Questions to answer –
1) From the passage about Sempre below, list every pharmaceutical company named as a source of money for the discounts.
2) Using the passage about Sempre below, answer each question on its own line:
(a) At what company did Mathur and Wildnauer-Haigney previously work together?
(b) How many patients does Sempre have under contract so far?
(c) How many individuals does UPMC cover with its insurance products?
3) Carry on the passage about Sempre below from its last sentence.

Given text –
That tech is crucial, the startup says, because people read and respond to texts quickly, and don’t want to download an app.
Mathur and Kyle Wildnauer-Haigney, Sempre’s vice president of business development, used to work together at kidney dialysis giant DaVita.
"From our firsthand experience, when you ask a patient who has a million other things to worry about and should worry about to download an app— we wanted to make it really as lightweight as possible," Wildnauer-Haigney said.
Money for the discounts comes from big-name pharma companies like Bristol-Myers Squibb, Eli Lilly, Johnson & Johnson, and AstraZeneca. The companies would otherwise use the funds for drug coupons, an industry which gives $4 billion a year to patients.
Sempre is just getting started convincing health plans and employers to sign on. Participants include large regional Blue Cross and Blue Shield health plans and WellCare, with 16,000 patients under contract so far. Sempre expects to have 30,000 by this summer.
About 20 to 30 drugs are eligible for the discounts, for chronic diseases like heart disease and diabetes. Drugmaker coupons are illegal for government programs like Medicare, so that population may not be eligible for Sempre.
The health insurer and hospital system University of Pittsburgh Medical Center, which covers 3.5 million individuals with its insurance products, is another participant. UPMC uses the discounts for four drugs — three blood thinners and one diabetes drug — with interest in an expansion to cover more drugs.

Recorded information –
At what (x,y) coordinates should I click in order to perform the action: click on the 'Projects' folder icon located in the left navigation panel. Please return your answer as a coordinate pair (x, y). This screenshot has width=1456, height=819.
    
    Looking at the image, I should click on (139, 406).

Results –
1)
Bristol-Myers Squibb
Eli Lilly
Johnson & Johnson
AstraZeneca

2)
(a) DaVita
(b) 16,000
(c) 3.5 million

3)
UMPC has seen the program improve how much patients take their medications. For instance, in the first year of use for the blood thinner Brilinta,which can lower the chance of an individual having another heart attack, more than 90% of prescription fills were done on time, and 95% of members took their prescriptions as intended more than 80% of the time.
"The thing I really like about it is the proactive nature of it. Think about it: People are really busy in their lives. Sometimes, with the best of intentions, you just don’t get your refills on time," Chronis Manolis, senior vice president of pharmacy and chief pharmacy officer at UPMC, told Business Insider.
The startup plans to expand to new health insurers next. And as the Trump administration weighs getting rid of drug rebates in certain government programs, Sempre is billing its service as a potential solution, calling that a big opportunity.
There are rivals, including drug discount companies like GoodRx and Blink Health, and industry giants like McKesson, which runs copay coupon programs. Health-tech company mPulse Mobile also uses text messages to get patients to take meds on time. But Sempre is unique, Mathur says, because it works with health insurance to provide discounts and aims at improving medication adherence, too.
Sempre Health’s pitch deck opens with this image, a nod to the way it uses text messages to communicate with patients.
Sempre works with pharma companies and health insurers to offer patients discounts for filling their prescriptions at the pharmacy on time.
Once patients are enrolled in its discount program, Sempre communicates with them by way of text message and the occasional phone call about how to get cheaper prices on prescriptions.
When patients don’t take their medicines, it’s bad for their health and can be costly for the healthcare system. Sempre emphasizes this as part of its opening pitch to investors as a problem that the startup can solve.
Sempre’s third slide takes aim at the drug coupons offered by pharma companies to lower patients’ out-of-pocket costs, and puts a big price tag on the problem: $4 billion.
These so-called co-pay coupons are controversial.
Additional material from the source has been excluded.